Chapter 9 Brownian Motion and Correlations

In progress

9.1 Objectives

By the end of this chapter, you will:

  • Understand the importance of dealing with correlations in an evolutionary manner
  • Know methods for looking at correlations of continuous and discrete traits
  • Be able to point to reasons to be concerned.

Make sure to read the relevant papers: https://www.mendeley.com/groups/8111971/phylometh/papers/added/0/tag/week6/

9.2 Brownian motion

First, let’s get a tree:

library(rotl)
library(ape)
phy <- get_study_tree("ot_485", "tree1")
plot(phy, cex=0.5)
axisPhylo(backward=TRUE)

Note that this tree is a chronogram.

Let’s simulate data on this tree. But what model to use? For now, let’s assume we are looking at continuous traits, things like body size. Over evolutionary time, these probably undergo a series of changes that then get added up. A species has an average mass of 15 kg, then it goes to 15.1 kg, then 14.8 kg, and so forth. But how could those changes be distributed?

Start with a uniform distribution. Take a starting value of 0, then pick a number from -1 to 1 to add to it (in other words, runif(n=1, min=-1, max=1)). There are efficient ways to do this for many generations, but let’s do the obvious way: a simple for loop. Do it for 100 generations.

ngen <- 100
positions <- c(0, rep(NA,ngen))
for (i in sequence(ngen)) {
  positions[i+1] <- positions[i] + runif(1,-1,1)
}
plot(x=positions, y=sequence(length(positions)), xlab="trait value", ylab="generation", bty="n", type="l")

We can repeat this simulation many times and see what the pattern looks like:

ngen <- 100
nsims <- 500
final.positions <- rep(NA, nsims)

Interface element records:
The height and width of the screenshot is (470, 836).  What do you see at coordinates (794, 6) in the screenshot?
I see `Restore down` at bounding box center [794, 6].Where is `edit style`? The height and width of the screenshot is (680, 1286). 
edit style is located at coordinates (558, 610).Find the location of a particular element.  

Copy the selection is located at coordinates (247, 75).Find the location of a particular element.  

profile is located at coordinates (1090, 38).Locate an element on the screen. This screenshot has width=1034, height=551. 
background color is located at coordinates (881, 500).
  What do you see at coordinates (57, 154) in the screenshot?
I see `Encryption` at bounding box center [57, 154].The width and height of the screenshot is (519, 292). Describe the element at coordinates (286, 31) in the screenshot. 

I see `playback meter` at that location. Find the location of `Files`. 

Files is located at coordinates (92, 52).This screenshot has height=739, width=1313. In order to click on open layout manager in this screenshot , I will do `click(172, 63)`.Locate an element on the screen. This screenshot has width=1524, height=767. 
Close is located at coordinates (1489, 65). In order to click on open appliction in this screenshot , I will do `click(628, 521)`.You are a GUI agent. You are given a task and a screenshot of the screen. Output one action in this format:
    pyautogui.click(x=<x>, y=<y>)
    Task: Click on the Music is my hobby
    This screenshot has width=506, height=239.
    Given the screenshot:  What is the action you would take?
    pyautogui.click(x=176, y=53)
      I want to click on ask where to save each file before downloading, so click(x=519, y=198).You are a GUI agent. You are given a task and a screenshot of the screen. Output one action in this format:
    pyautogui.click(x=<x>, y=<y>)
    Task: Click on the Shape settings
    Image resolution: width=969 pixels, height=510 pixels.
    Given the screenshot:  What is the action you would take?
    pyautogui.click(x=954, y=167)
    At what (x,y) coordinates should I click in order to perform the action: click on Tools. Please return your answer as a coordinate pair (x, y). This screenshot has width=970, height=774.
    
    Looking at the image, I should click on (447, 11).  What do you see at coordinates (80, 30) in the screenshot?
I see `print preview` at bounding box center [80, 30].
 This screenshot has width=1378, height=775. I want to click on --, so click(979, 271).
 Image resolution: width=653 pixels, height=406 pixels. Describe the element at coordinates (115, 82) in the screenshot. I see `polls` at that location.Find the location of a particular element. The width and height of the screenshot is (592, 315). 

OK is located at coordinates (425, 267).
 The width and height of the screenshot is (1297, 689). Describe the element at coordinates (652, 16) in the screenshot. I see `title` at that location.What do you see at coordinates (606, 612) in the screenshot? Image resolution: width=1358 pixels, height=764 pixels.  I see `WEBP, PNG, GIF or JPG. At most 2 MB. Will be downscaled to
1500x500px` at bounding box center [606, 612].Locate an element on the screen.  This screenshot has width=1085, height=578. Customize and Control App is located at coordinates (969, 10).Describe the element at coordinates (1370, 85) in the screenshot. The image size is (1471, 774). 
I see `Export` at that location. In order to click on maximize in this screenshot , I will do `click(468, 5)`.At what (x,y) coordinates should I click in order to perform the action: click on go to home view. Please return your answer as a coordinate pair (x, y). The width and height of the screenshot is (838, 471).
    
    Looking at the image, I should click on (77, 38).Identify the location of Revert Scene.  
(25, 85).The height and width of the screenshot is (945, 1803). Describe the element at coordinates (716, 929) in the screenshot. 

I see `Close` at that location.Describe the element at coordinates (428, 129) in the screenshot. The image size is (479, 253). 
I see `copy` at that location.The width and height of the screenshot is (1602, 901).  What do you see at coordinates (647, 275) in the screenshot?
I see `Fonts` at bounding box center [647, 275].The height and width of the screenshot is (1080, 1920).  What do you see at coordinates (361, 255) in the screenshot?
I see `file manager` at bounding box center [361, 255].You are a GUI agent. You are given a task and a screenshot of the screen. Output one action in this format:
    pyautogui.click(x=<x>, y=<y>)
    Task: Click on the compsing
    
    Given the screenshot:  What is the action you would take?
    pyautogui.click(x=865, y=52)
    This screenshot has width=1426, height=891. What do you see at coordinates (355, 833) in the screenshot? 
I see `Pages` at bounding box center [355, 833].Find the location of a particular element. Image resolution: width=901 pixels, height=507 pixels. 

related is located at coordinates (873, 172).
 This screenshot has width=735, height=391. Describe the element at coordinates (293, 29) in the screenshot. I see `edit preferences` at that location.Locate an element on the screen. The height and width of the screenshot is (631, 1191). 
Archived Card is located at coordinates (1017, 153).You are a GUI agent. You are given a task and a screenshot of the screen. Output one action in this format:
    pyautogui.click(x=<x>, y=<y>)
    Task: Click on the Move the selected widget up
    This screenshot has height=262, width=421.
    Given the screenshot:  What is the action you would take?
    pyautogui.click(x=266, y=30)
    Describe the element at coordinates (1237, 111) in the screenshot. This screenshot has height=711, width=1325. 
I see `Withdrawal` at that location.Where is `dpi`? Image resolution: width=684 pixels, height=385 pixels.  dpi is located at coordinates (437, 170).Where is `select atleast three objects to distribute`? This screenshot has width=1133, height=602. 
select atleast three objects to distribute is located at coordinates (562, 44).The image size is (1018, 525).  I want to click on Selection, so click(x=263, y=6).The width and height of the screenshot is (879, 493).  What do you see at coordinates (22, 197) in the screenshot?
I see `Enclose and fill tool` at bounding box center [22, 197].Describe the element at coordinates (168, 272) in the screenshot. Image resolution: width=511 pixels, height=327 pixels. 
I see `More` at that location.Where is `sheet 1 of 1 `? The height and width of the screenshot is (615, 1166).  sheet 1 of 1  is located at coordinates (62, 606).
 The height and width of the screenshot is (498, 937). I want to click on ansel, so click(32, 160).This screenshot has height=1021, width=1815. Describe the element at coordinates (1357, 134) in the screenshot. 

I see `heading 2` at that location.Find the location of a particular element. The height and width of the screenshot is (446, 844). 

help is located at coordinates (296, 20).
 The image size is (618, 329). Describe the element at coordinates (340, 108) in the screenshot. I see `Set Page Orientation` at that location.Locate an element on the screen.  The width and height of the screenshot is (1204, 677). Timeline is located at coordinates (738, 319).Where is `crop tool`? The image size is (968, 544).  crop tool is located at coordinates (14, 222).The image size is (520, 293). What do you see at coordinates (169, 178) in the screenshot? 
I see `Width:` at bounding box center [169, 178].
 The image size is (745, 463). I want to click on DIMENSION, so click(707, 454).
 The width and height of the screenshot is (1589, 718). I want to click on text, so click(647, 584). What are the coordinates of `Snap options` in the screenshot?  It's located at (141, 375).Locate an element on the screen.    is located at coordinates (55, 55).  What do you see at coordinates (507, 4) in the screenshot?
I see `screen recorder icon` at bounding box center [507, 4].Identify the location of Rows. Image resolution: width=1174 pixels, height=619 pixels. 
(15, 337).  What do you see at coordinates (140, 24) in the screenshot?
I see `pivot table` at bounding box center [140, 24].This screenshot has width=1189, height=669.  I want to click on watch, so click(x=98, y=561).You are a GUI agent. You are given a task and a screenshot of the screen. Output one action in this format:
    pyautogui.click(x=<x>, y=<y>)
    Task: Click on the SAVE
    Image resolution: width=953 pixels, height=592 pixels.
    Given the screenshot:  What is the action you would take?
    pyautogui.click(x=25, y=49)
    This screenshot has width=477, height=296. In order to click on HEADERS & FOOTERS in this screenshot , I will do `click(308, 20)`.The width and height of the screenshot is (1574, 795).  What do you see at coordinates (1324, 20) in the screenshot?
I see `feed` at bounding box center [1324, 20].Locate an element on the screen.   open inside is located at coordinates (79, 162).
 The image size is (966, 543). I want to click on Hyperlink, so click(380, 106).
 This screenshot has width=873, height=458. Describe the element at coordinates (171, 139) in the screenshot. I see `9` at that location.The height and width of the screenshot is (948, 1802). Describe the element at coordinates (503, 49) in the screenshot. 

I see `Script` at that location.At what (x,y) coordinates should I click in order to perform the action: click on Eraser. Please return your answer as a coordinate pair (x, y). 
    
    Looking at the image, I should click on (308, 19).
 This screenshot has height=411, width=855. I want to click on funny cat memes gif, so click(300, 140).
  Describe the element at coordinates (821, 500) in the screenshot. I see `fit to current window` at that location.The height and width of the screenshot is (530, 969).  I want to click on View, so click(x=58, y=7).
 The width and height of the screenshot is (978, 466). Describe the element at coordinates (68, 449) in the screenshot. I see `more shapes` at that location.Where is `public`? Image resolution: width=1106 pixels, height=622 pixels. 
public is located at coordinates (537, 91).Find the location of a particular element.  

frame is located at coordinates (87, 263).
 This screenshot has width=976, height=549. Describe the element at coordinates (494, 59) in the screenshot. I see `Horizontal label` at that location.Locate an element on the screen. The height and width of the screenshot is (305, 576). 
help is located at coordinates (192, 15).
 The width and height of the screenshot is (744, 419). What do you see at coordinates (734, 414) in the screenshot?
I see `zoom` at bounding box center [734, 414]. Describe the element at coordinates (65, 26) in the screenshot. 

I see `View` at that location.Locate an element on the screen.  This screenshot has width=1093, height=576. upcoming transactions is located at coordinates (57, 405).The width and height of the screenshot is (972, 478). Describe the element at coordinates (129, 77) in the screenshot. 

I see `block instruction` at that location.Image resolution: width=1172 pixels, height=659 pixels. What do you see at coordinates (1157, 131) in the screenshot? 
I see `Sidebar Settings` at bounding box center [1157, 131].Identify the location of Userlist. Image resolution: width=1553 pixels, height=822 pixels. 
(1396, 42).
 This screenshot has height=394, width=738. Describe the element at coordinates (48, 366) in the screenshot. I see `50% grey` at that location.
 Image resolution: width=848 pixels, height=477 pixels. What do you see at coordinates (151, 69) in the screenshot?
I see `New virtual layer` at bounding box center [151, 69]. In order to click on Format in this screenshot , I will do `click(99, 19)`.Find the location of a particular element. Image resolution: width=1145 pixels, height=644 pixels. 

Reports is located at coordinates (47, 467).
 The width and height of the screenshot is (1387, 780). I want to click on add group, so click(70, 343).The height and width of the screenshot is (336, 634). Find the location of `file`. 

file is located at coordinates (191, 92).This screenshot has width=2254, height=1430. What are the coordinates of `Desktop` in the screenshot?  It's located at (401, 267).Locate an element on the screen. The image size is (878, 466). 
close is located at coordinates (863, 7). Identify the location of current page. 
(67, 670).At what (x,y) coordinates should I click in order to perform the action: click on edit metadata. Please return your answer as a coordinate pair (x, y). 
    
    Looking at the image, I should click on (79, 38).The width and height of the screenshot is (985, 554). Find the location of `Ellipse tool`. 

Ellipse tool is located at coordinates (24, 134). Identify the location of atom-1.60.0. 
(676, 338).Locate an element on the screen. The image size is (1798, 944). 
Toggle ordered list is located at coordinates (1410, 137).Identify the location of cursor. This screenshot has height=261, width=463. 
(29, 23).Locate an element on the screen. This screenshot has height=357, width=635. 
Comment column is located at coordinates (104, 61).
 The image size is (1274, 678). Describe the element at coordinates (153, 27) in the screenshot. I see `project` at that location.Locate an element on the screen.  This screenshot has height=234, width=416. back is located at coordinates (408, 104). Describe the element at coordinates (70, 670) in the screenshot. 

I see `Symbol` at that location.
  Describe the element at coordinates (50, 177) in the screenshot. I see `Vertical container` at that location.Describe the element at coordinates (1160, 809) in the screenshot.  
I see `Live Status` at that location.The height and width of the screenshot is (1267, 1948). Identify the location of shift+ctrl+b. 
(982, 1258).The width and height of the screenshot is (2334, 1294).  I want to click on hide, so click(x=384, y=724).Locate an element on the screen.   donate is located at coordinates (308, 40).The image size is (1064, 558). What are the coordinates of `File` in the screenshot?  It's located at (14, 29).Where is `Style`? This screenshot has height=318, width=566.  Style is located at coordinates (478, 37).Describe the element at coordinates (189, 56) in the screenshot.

EXERCISE TASK 1:
Rewrite the paragraph of the Brownian motion chapter that begins "Start with a uniform distribution" as a short bulleted list, keeping its main facts.
EXERCISE TASK 2:
Answer these questions from the Brownian motion chapter:
(a) What kind of tree does the chapter say the plotted tree is?
(b) What example of a continuous trait does the chapter give?
(c) What value is assigned to nsims in the code for repeating the simulation?

CORRECT ANSWER 1:
- Use a uniform distribution.
- Begin at a starting value of 0.
- Each generation, add a number drawn from -1 to 1: runif(n=1, min=-1, max=1).
- Efficient methods exist for many generations, but use a simple for loop.
- Run it for 100 generations.

CORRECT ANSWER 2:
(a) A chronogram.
(b) Body size.
(c) 500.